Coming back stronger
With the worst of the impact seemingly behind us, banks in the region are looking beyond the crisis, towards longer-term resilience and operational stability. One trend the pandemic has clearly accelerated is digitization across the banking sector. Amid remote-working arrangements and social restrictions, online banking services have taken-off. Banks that were less digitally-savvy prior to the pandemic have had to ascend the learning curve at record pace in order to safeguard business continuity, and phenomena such as instant and contactless payments, virtual wallets, and digital on-boarding, became more commonplace.
This has been driven both by necessity and client-demand. Indeed, the behaviour of private clients in the region has substantially and rapidly changed since the start of the pandemic. Clients are increasingly turning to digital channels, reducing their preference for cash, and embracing e-commerce. In response, much like the trends we have witnessed in Europe, banks in Latin America are reviewing and refining their branch networks to ensure they remain cost-efficient.
Covid-19 has proved a largescale stress-test for individuals, banks and companies across Latin America. In most cases, digital infrastructure has coped well with the sudden and unprecedented increase in demand for IT products and services, and has succeeded in supporting remote operations to ensure business continuity. Indeed, digital transformation was already underway prior to the crisis, but the global pandemic has clearly created a sense of urgency. Experiencing the benefits of technology first-hand, Latin American banks are showing increasing appetite for further digital applications.
In terms of innovation in the trade space, for instance, we are seeing an increasing interest from banks in the region around blockchain initiatives such as Marco Polo. Trade finance – as a traditional paper-intensive business, with jurisdiction-specific practices – will now certainly increase its pace of transformation. Commerzbank, for one, is creating innovative digital solutions, which will become increasingly popular amongst our clients as they move away from paper-based processes.
A greener future
With a damaged global economy, there has naturally been much attention devoted to how it will be rebuilt. Transitioning towards a greener and more sustainable economy has been universally touted as a means of building greater future resilience, both economic and social. Latin America has been no exception in this regard, and we have witnessed an increased demand for greater adherence to Environmental, Social and Governance (ESG) practices among both clients and financial institutions in the region – something we expect to continue long after the crisis.
Some estimate that there is still around US$8 billion of yearly financing needed until 2030 in order to combat the effects of climate change in Latin America. Clearly financial institutions will play a large part in meeting this demand and promoting action among their clients. Despite pressured profitability amongst financial institutions, this is a trend that we expect to gather steam into the recovery and beyond.

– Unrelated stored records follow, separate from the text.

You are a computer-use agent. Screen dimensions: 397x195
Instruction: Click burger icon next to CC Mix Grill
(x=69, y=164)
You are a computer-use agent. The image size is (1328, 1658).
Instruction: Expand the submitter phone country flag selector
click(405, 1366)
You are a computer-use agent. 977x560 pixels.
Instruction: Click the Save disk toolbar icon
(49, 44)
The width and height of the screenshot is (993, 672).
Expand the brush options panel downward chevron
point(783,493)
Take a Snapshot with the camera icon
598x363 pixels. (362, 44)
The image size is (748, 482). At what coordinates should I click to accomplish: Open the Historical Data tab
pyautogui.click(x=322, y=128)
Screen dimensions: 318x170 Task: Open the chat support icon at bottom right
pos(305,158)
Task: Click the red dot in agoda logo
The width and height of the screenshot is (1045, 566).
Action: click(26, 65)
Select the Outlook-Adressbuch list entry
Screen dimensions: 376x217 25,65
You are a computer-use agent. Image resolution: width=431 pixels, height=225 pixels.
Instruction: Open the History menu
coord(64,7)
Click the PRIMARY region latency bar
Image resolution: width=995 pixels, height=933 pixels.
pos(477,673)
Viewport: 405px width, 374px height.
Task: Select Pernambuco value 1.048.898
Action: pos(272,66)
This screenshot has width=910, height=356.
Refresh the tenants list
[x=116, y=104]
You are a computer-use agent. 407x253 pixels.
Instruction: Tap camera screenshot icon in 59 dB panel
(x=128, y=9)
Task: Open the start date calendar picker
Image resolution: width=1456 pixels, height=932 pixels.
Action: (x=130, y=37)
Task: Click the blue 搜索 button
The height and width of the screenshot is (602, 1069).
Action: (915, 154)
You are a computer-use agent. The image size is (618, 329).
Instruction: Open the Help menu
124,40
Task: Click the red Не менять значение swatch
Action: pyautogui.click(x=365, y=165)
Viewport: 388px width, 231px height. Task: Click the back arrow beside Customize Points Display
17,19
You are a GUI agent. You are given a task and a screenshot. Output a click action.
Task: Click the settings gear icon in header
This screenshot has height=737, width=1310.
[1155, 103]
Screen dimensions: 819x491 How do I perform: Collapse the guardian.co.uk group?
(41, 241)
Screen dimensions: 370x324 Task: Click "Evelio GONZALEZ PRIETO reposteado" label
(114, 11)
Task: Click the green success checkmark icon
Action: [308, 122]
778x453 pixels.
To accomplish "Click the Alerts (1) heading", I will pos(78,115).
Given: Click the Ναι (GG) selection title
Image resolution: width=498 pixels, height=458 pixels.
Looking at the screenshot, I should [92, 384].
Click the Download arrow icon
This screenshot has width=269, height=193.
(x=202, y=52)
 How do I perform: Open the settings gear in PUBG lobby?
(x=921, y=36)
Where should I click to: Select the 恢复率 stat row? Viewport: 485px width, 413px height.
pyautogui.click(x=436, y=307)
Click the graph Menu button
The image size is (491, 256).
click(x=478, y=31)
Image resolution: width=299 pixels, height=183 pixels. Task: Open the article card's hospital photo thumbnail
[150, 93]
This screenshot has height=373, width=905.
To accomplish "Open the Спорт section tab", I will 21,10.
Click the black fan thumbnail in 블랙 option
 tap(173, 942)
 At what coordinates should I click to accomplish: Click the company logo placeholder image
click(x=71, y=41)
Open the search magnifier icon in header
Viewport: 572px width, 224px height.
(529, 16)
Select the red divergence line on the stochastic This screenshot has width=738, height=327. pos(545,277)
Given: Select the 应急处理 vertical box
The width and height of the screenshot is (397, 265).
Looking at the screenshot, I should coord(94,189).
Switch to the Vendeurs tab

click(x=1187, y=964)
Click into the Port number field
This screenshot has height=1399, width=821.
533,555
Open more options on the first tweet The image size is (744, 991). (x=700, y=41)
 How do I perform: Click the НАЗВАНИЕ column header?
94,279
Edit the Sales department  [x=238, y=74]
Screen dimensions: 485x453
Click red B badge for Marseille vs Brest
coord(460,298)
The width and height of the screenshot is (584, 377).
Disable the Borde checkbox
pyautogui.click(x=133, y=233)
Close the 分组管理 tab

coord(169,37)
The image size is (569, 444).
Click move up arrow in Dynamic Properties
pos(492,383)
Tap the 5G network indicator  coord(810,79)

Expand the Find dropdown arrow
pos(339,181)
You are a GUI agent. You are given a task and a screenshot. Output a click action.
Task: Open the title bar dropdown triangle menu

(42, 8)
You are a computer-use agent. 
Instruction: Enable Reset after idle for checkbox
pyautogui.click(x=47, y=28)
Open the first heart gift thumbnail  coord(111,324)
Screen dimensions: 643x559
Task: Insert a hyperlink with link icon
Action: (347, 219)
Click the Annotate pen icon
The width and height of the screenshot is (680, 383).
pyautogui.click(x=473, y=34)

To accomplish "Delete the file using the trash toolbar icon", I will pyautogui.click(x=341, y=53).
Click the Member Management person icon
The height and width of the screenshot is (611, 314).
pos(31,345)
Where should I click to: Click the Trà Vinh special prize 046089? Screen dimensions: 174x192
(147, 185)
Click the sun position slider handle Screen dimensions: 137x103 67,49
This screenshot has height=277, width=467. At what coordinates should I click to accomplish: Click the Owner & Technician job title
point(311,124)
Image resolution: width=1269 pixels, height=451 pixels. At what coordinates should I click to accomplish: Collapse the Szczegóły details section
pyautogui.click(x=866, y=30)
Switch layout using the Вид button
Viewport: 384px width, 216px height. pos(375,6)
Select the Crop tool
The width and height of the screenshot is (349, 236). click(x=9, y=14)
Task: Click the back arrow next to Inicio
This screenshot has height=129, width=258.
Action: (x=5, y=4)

Post-pandemic economic recovery is taking place in Latin America, and this will only become more pronounced once the virus is under control and local currencies regain their strength. Looking ahead, much will depend on how governments in the region choose to support their economies by directing public investment towards new and promising areas of growth, which will eventually benefit employment. In this regard, many countries in the region appear to be at a pivotal intersection between politics and the economy. In the short-term, banks must remain prudent and protect their financial strength – in an environment of sustained low interest rates and elevated financial provisions, margins will remain pressured. But those that choose to get ahead and begin preparing the ground for future digital and green developments, will no doubt reap the rewards in the long-term.